His 1998 debut album When Music Calls earned national attention, and established Schwartz as a captivating new voice. Focusing on his engaging original compositions, the album earned effusive praise, with The San Francisco Bay Guardian declaring that Schwartz “has everything you want to hear in a modern jazz saxophonist—an appealing, consistent tone, an abundance of ideas fueling both his compositions and his improvisations, and superb taste in musical collaborators.”
He followed up in 2000 with The Slow Lane, a project that displayed his growing confidence as a composer while also including jazz standards by Wayne Shorter, Benny Golson and Billy Strayhorn. The album also earned rave reviews, with Billboard leading the way: “Schwartz savors the implications of each note, allowing the listener to delight in the endless melodies created by his stirring improvisations.”
Schwartz relocated to Seattle in 2010, but maintains a strong presence performing and teaching in California. He’s a longtime faculty member of the California Jazz Conservatory, where he has designed courses ranging from “Improvising Eighth Note Lines” to “The Physics of Musical Sound.” He is also a clinician at the Brubeck Institute, and has been Artist in Residence at Harvard University and the Brubeck Summer Jazz Colony, in addition to numerous jazz festivals and workshops.
“It’s especially gratifying to see so many people reacting so wholeheartedly to my music,” Schwartz says.
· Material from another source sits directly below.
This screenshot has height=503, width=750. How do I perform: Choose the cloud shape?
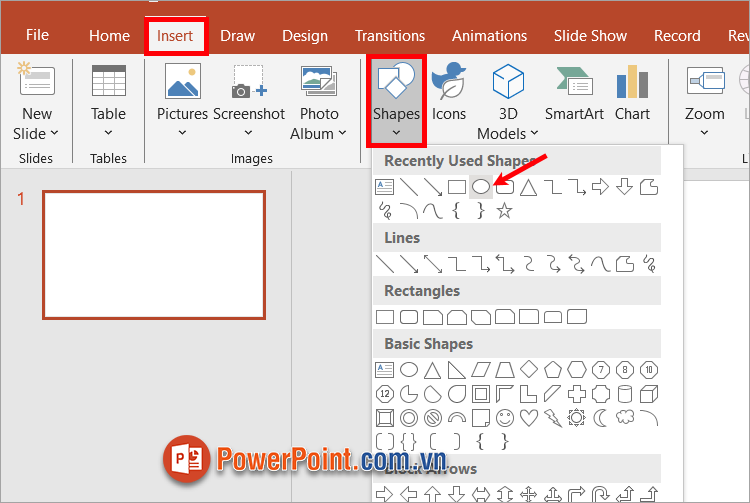pyautogui.click(x=625, y=417)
Indeed, longtime aficionados and jazz newcomers alike rave about his performances.
A consummate self-starter, he hosts popular loft jazz concerts in Oakland and Seattle in which he performs with masters such as Julian Priester, Ken Peplowski, Taylor Eigsti and Lorraine Feather. He is also the author of a popular blog about jazz and music theory and has released five albums on his own Antonjazz label.
Over the past two decades Schwartz has performed at jazz’s most prestigious clubs and festivals, from the Blue Note in New York City and Yoshi’s in Oakland to Washington D.C.’s Blues Alley and the Monterey Jazz Festival. Recent highlights include two sold-out shows at Jazz at Lincoln Center and a feature as soloist with the Boston Pops in Boston Symphony Hall.
Minding his muse has led Schwartz to verdant musical fields, but he’s earned his avid following by heeding E.M. Forster’s timeless imperative, “Only connect!…Only connect the prose and the passion, and both will be exalted.” Marrying probing intelligence to a soulful and celebratory spirit Schwartz meets listeners where they live and takes them on an enthralling journey.